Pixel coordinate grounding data
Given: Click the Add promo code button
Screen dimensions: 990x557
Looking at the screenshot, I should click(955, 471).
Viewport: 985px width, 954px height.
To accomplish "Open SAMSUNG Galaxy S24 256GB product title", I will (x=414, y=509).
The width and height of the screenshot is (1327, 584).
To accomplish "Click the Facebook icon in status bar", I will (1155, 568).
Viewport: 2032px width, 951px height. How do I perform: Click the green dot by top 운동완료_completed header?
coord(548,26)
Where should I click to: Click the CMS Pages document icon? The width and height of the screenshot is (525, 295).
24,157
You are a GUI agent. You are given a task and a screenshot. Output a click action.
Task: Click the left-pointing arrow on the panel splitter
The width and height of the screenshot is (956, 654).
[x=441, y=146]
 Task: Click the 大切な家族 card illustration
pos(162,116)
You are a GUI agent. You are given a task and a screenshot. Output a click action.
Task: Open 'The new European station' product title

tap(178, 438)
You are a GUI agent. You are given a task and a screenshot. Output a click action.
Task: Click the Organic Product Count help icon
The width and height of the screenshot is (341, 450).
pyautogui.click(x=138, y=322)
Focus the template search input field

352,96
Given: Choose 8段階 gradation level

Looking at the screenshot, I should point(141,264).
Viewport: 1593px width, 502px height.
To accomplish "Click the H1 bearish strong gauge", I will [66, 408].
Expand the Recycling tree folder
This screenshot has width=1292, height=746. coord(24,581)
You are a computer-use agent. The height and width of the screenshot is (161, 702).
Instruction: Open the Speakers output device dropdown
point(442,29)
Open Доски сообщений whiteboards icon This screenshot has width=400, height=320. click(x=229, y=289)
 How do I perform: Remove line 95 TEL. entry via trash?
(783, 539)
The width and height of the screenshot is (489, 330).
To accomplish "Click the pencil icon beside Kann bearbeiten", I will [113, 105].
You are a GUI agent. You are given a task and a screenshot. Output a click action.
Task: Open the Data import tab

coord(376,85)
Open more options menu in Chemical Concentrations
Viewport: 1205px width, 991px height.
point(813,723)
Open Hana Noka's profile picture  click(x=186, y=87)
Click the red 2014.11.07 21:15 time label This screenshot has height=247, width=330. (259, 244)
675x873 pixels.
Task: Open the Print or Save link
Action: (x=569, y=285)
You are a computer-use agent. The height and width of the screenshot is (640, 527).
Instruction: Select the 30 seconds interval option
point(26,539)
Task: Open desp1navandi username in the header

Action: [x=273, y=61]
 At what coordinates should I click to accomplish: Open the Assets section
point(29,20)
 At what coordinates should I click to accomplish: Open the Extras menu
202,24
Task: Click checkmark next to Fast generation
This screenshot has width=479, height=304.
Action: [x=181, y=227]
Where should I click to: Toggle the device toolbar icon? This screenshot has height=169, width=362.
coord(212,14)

[EXERCISE AIM]
Filter the entries above and keep only the lines with the word "computer".

[TASK OUTPUT]
You are a computer-use agent. The height and width of the screenshot is (161, 702).
You are a computer-use agent. The height and width of the screenshot is (640, 527).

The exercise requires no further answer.